■ **Passage to read**
▬▬▬▬▬▬▬▬▬▬
Mayor Tom Bates’ proposal last month to expand services for Berkeley’s panhandlers and homeless population while also increasing police enforcement is not yet out of the drafting room, but opponents are already girding for battle.
While preliminary portions of Bates’ Public Commons for Everyone Initiative will not be available until early May and drafts for the most controversial portion--possible changes to ordinances governing the city’s sidewalks--may not emerge until much later, advocates for the city’s homeless have already begun lobbying the council and organizing group members.
"We’re mobilizing for a major struggle here," said Michael Diehl, a homeless-rights advocate.
Diehl and others compare Bates’ proposal to expand diversion services for those on Berkeley’s streets, increase street cleaning, create marketing campaigns and beef up
ordinances governing street behavior to one passed by voters more than a decade ago and later overturned after a lengthy battle.
In 1994, Berkeley voters passed Measure O, an advisory initiative sponsored by the City Council that called for expansion of services for the city’s homeless population and substance abusers, redesign of a public donations program, establishment of a guide program to educate homeless people of regulations and city services, and enactment of a pair of ordinances governing behavior on city streets.
As with the current debate, it was the enforcement aspects that sparked an impassioned outcry from advocates for the homeless. And like today, council members in favor of the proposal, business organizations and treatment groups lauded the proposal as a compassionate response to the city’s homeless population.
Dubbed the sit-lie ban and the aggressive panhandling ban, the two previous ordinances prohibited, with some exceptions, sitting or lying on any public sidewalk within six feet of a commercial building in the city and made it illegal to solicit money within the same zone as well as from people entering or leaving their cars, after dark or within 10 feet of an ATM.
But three months after Measure O passed, the American Civil Liberties Union of Northern California filed a lawsuit challenging the ordinances on behalf of the Berkeley Free Clinic, Berkeley Copwatch and other parties.
The case would make its way through the legal process until the Ninth Circuit Court of Appeals ruled in October 1996 that a similar sit-lie ban in Seattle was constitutional. That ruling could prove important in any future legal proceedings, both sides say.
Despite the ruling, in April 1997, after a change in the political makeup of the council, the case was withdrawn in return for a complete repeal of the sit-lie ban, removal of all but the ATM provision of the panhandling law and payment of $115,000 in legal fees.
▬▬▬▬▬▬▬▬▬▬
■ **Dataset records**
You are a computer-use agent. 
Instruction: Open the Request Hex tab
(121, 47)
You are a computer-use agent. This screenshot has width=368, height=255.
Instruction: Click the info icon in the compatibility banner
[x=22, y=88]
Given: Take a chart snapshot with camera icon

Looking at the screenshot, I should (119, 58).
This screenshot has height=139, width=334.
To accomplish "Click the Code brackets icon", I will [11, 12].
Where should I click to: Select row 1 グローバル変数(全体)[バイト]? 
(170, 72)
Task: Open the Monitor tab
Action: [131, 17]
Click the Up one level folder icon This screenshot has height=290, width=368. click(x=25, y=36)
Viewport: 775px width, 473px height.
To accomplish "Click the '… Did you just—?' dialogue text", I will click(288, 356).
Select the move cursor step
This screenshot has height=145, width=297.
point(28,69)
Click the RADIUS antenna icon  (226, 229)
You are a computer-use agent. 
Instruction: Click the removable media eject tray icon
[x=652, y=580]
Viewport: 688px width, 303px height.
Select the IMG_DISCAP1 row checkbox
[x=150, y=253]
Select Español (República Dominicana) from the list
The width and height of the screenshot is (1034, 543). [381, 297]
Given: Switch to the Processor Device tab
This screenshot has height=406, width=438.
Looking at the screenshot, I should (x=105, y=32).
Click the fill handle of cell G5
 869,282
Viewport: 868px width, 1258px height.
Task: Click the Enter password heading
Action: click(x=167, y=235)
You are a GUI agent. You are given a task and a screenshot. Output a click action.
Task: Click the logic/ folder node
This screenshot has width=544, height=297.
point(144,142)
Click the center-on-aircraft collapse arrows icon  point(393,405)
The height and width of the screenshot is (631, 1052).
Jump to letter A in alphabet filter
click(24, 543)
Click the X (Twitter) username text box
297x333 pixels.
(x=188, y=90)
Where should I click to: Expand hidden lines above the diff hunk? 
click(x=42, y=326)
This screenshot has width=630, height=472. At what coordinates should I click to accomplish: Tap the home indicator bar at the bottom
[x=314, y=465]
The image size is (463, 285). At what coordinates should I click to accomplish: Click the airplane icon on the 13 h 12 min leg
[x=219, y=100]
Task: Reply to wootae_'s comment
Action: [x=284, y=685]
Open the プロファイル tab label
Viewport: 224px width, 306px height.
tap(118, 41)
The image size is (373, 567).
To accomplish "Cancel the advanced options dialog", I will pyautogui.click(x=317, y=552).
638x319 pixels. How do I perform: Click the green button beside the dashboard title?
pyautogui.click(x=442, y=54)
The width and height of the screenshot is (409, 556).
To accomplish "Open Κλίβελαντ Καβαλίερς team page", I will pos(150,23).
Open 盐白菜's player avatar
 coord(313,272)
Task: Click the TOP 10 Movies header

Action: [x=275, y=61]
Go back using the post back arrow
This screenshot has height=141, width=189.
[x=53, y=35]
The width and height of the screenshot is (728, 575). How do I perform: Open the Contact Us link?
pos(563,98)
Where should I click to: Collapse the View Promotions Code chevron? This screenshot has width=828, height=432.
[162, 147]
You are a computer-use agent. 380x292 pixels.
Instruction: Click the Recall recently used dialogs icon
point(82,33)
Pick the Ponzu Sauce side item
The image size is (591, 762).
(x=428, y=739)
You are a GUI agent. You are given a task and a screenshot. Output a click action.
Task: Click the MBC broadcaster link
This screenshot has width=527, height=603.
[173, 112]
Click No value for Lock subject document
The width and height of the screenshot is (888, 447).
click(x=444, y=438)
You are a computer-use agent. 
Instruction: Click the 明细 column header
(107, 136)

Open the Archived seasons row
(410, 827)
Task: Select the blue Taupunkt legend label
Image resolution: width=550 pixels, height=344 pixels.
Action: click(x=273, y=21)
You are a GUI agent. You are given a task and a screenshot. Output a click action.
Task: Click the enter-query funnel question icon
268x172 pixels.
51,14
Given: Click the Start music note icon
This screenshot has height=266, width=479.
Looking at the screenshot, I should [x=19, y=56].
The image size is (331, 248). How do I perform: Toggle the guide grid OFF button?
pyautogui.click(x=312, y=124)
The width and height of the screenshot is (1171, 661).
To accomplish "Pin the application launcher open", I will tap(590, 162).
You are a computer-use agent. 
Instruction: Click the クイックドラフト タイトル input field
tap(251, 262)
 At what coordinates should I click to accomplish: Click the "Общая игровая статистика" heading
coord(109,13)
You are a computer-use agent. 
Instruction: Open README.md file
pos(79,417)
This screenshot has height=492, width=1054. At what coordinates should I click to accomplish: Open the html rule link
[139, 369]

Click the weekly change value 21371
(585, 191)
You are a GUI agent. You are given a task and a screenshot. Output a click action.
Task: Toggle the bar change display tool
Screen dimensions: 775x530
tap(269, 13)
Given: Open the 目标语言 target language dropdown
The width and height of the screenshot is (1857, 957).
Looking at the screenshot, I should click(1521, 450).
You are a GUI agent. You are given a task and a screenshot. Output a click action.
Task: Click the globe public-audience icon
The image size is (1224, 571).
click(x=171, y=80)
▬▬▬▬▬▬▬▬▬▬
■ **Problem set**
A: In the article on Berkeley's homeless policy, translate this sentence into Spanish: "But three months after Measure O passed, the American Civil Liberties Union of Northern California filed a lawsuit challenging the ordinances on behalf of the Berkeley Free Clinic, Berkeley Copwatch and other parties."
B: Carry on the article about Berkeley's homeless policy, starting after its final sentence.

■ **Set of answers**
A: Pero tres meses después de que se aprobara la Medida O, la Unión Estadounidense por las Libertades Civiles del Norte de California presentó una demanda que impugnaba las ordenanzas en nombre de la Berkeley Free Clinic, Berkeley Copwatch y otras partes.

B:
Today, Measure O’s physical legacy is the wide-ranging expansion of services for homeless residents of the city.
In addition to creating or expanding four drop-in centers across the city, the measure created a detox center that uses acupuncture and funded both a city guide program and a short-lived public donations program, according to Jane Micallef, housing and homeless services manager with the city’s housing department.
Bates’ current proposal is largely composed of suggestions for further expansion of services, and his office emphasizes that the proposal is "not intended to be a crackdown. But, without offering specifics, it says a new approach is needed.
"What we’re doing now is not working as well as it needs to work," said Cisco DeVries, Bates’ chief of staff. "The mayor believes that enforcement has to be a part of it."
Citations for violations of city codes governing street behavior--such as lying on sidewalks and urinating in public--are not officially tracked by the Berkeley Police Department, but in general there are fewer than two a month, said Berkeley police Officer Ed Galvan.
"Usually we try to work out other measures for compliance with people," he said. "Some of those ordinances are there as a last resort."
The cities of Santa Cruz and Palo Alto have each passed ordinances with language similar to Measure O, and Portland is currently considering a similar draft. All three are mentioned as models for Berkeley in Bates’ proposals.
Another lawsuit is possible if such rules are passed, said Jim Chanin, an attorney who was involved in the 1995 case against Measure O and a member of ACLU Northern California.
"If they were to prohibit anyone from being on the sidewalk, from being grungy, we would definitely sue. If they said they were going to enforce the existing laws, then we would not sue," he said. "But I don’t know what they’re going to pass."